Opera Sustenida was started during the pandemic and came to my attention because of a couple of well produced on-line shows. Feeling very strongly that it’s time to move back to live performance, and not seeing much yet from the smaller opera companies, I could hardly overlook Opera Sustenida’s show, even if I might not have chosen Verdi’s Il Trovatore for my first go at a live production.
There were three shows in three different venues culminating in yesterday afternoon at the Arts and Letters Club. It’s essentially a traditional production set in some sort of operatic distant past with swords and so on. There’s a bit of an attempt to beef up Azucena’s role with some narrative about tarot cards but it doesn’t really amount to a “concept”. There’s interesting use of a hybrid in person/virtual chorus and excellent use of projections fleshing out a necessarily pretty bare bones staging. The live chorus is actually quite large and rather more than fills the available space. As a production it works but it doesn’t have anything new to say.
There are some good performances. Stephanie DeCiantis (who also directed) was a strongly sung and quite nuanced Leonora capable of handling the more intricate parts of leonora’s music as well as having considerable heft. Hassan Anami, as Manrico, provided some heroic sounding tenoring and warmed up in the acting department as the piece progressed. Andrew Tees’ Conte Di Luna was appropriately nasty without being at all unmusical and Dylan Wright was an imposing and vocally very fine Ferrando. I wasn’t so convinced by Monica Zerbe’s Azucena. Her singing was fine but, to my taste, she was over egging it in the acting department. Sometimes less is more.
Just getting the chorus into place in a small hall with next to no backstage was an achievement and they sang well and seemed to be having fun. I wonder though whether, given the stage constraints, more use might have been made of the virtual approach. Piano accompaniment was the ever reliable Ivan Jovanovic and Suzanne Yeo, conducting, kept everything together which was no mean feat.

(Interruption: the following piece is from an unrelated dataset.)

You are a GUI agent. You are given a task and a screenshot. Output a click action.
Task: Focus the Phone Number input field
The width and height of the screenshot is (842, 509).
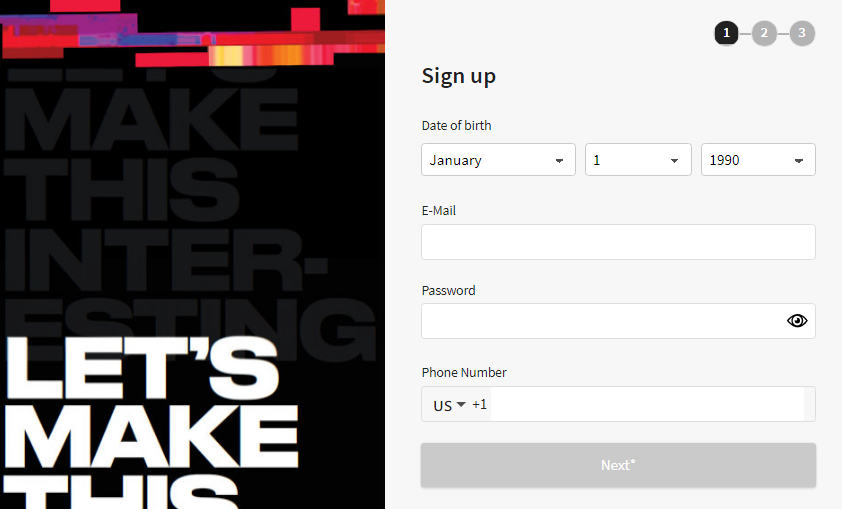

Nicole Dubinsky as stage manager, make up, head cook and bottle washer somehow pulled off two shows in two different venues less than 24 hours apart.
So an enjoyable Sunday afternoon at the opera but I do wonder whether traditional productions of canonical operas are really a viable strategy for a small opera company in Toronto. I suppose if it’s just about performance opportunities then why not, but if the aim is to build something sustainable I’m sceptical. Small companies in Toronto tend to gain attention and grow when they dare to be different. The most memorable small company shows, and the ones that have led to bigger things, have been “transladaptations”, unusual locations, staging of works not usually staged or works rarely seen at all, not “Met lite”. Is my personal bias showing?